A native of Missouri, he left home at the age of 12 to become a professional piano player. In 1934, Count Basie helped teach Seat how to play jazz, and soon after he was considered one of the top white jazz pianists who could play black jazz.
Working at Al Capone’s Sportsman Club in Chicago, he was spotted by radio and film star Eddie Cantor, who brought Seat back to New York to work on Cantor’s NBC radio show as a pianist, and later assistant producer.
In 1935 Seat relocated to Hollywood and worked as a casting agent at 20th Century Fox and later MGM.
In 1941 he helped negotiate Jane Russell’s contract with Howard Hughes.
During the 1950s he met and became a protege of mogul Joseph P. Kennedy, who guided him during the formation of GAC.
In 1956 Seat discovered Conway Twitty.

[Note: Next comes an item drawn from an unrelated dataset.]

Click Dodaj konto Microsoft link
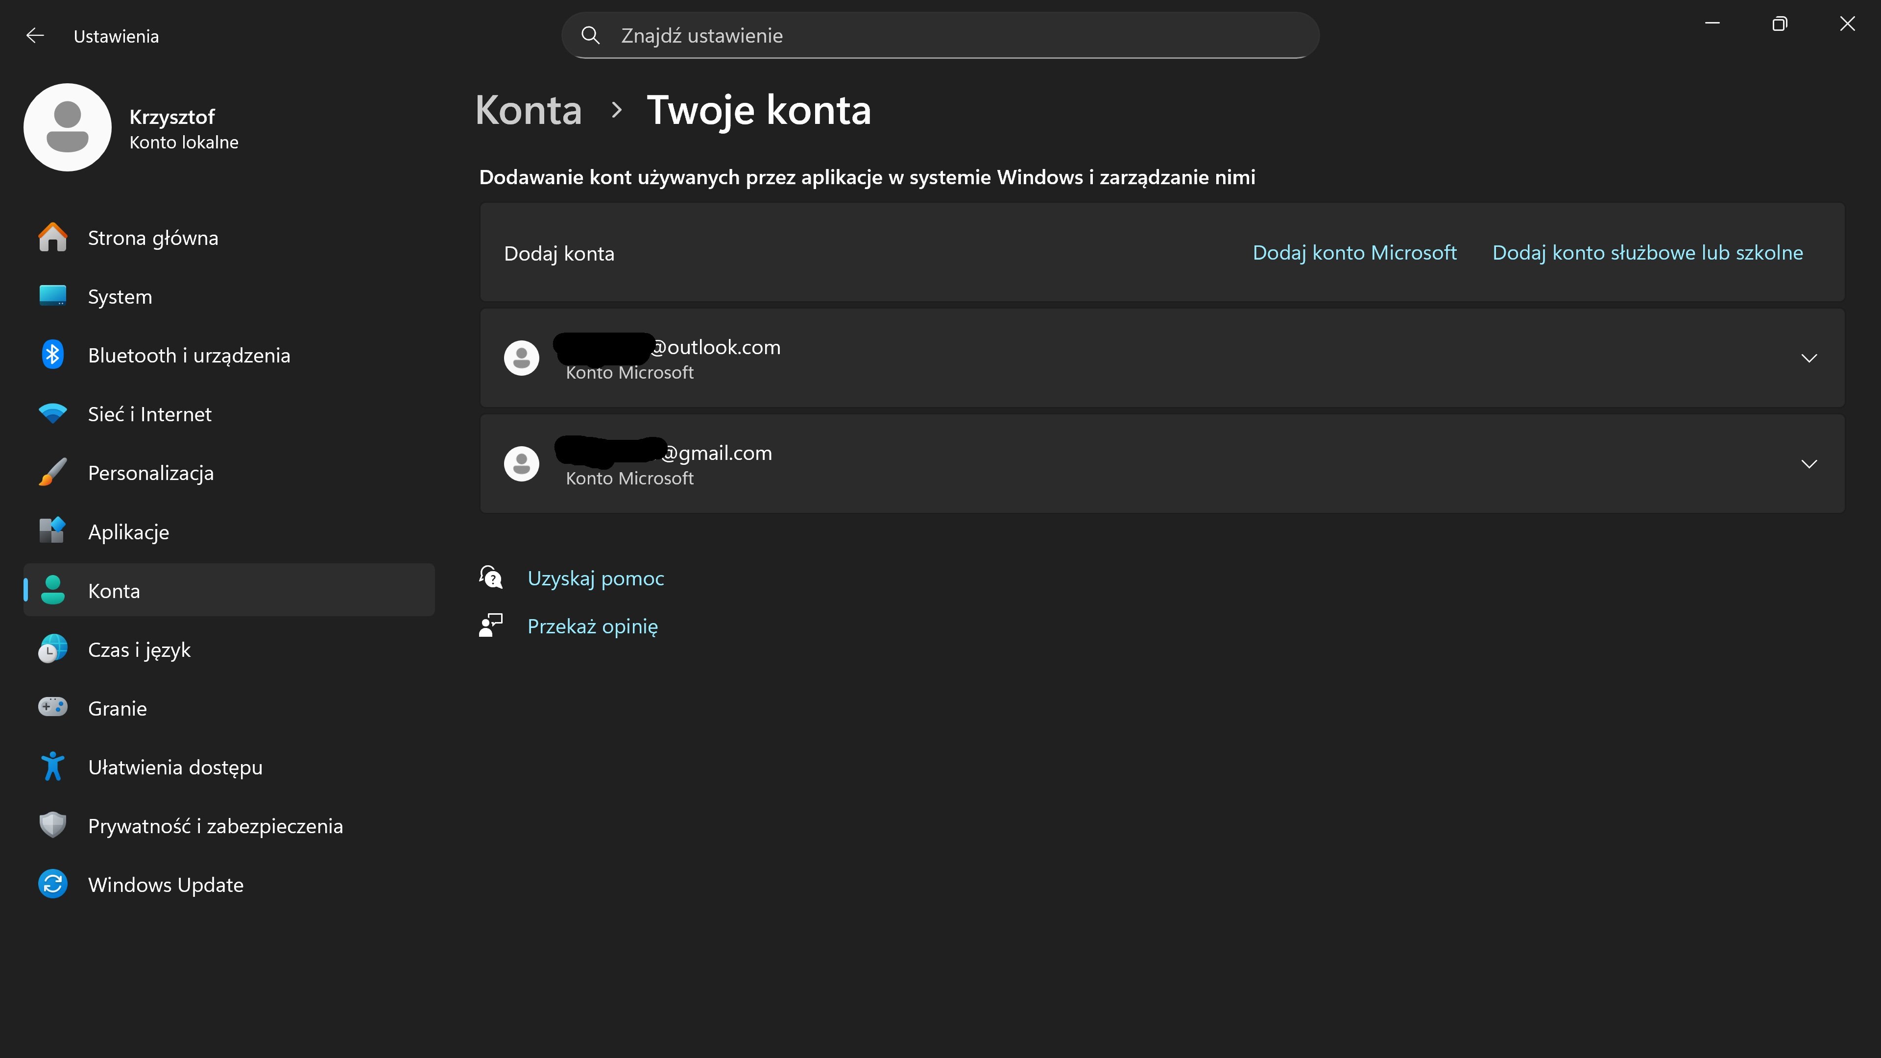Screen dimensions: 1881x1058 1354,253
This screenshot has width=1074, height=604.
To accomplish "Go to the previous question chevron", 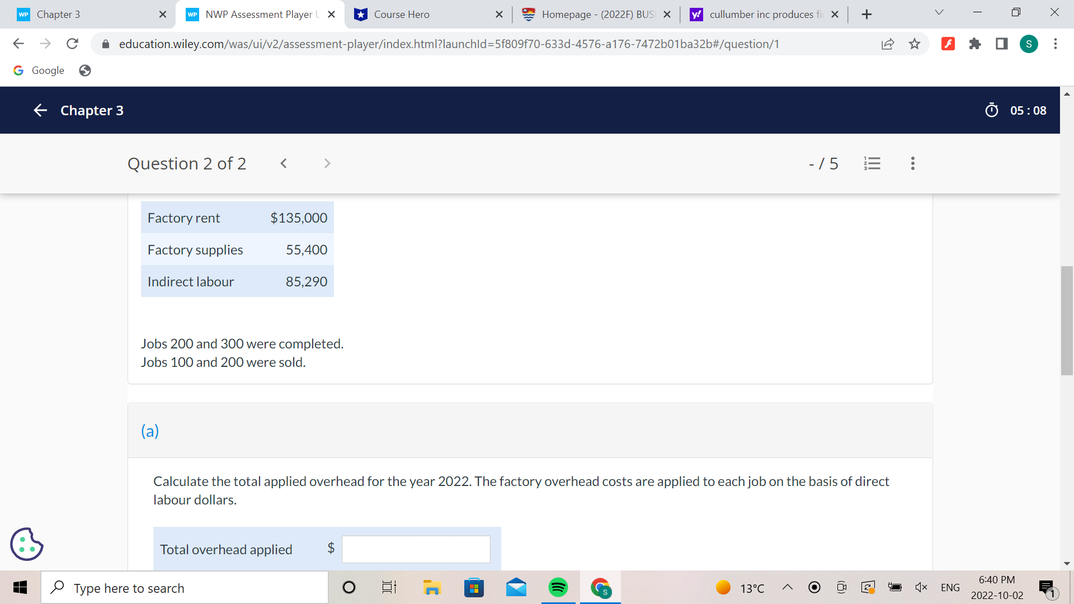I will click(284, 163).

He managed Twitty’s career and published his songs for many years.
Seat also managed and negotiated the record deals for Frankie Valli and the Four Seasons, Jerry Lee Lewis and Charley Rich.
During his long and varied career, he also worked with Tommy Dorsey, Harry James, Frank Sinatra, Mitch Miller, Bob Hope, Johnny Cash, the Mamas and the Papas and the Jackson Five.
Seat is survived by a daughter and a son.